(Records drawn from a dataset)

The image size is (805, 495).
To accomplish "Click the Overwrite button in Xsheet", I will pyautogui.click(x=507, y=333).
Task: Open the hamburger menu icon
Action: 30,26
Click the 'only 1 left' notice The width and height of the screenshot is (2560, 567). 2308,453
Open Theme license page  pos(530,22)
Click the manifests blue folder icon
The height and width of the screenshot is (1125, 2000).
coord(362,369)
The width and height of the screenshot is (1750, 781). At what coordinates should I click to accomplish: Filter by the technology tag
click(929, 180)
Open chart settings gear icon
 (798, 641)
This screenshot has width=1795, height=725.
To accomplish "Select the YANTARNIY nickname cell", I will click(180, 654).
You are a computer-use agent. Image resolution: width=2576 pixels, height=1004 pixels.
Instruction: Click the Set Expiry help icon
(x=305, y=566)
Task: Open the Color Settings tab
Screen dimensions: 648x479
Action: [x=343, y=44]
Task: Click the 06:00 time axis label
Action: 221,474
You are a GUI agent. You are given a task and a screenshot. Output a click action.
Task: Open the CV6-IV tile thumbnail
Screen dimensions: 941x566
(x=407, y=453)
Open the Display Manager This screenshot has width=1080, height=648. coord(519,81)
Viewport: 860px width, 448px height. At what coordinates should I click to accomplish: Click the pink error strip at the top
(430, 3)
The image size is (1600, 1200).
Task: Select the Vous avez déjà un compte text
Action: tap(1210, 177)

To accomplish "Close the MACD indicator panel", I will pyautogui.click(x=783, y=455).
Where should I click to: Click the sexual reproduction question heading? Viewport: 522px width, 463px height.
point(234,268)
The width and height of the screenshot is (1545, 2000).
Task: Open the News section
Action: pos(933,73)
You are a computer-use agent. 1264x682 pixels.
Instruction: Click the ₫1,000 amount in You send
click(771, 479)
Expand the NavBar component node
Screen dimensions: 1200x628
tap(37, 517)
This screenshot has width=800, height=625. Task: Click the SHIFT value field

--- What to do ---
Please reproduce all of the entries exactly as they stand.

--- Written solution ---
The image size is (805, 495).
To accomplish "Click the Overwrite button in Xsheet", I will pyautogui.click(x=507, y=333).
Task: Open the hamburger menu icon
Action: 30,26
Click the 'only 1 left' notice The width and height of the screenshot is (2560, 567). 2308,453
Open Theme license page  pos(530,22)
Click the manifests blue folder icon
The height and width of the screenshot is (1125, 2000).
coord(362,369)
The width and height of the screenshot is (1750, 781). At what coordinates should I click to accomplish: Filter by the technology tag
click(929, 180)
Open chart settings gear icon
 (798, 641)
This screenshot has width=1795, height=725.
To accomplish "Select the YANTARNIY nickname cell", I will click(180, 654).
You are a computer-use agent. Image resolution: width=2576 pixels, height=1004 pixels.
Instruction: Click the Set Expiry help icon
(x=305, y=566)
Task: Open the Color Settings tab
Screen dimensions: 648x479
Action: [x=343, y=44]
Task: Click the 06:00 time axis label
Action: 221,474
You are a GUI agent. You are given a task and a screenshot. Output a click action.
Task: Open the CV6-IV tile thumbnail
Screen dimensions: 941x566
(x=407, y=453)
Open the Display Manager This screenshot has width=1080, height=648. coord(519,81)
Viewport: 860px width, 448px height. At what coordinates should I click to accomplish: Click the pink error strip at the top
(430, 3)
The image size is (1600, 1200).
Task: Select the Vous avez déjà un compte text
Action: tap(1210, 177)

To accomplish "Close the MACD indicator panel", I will pyautogui.click(x=783, y=455).
Where should I click to: Click the sexual reproduction question heading? Viewport: 522px width, 463px height.
point(234,268)
The width and height of the screenshot is (1545, 2000).
Task: Open the News section
Action: pos(933,73)
You are a computer-use agent. 1264x682 pixels.
Instruction: Click the ₫1,000 amount in You send
click(771, 479)
Expand the NavBar component node
Screen dimensions: 1200x628
tap(37, 517)
This screenshot has width=800, height=625. Task: Click the SHIFT value field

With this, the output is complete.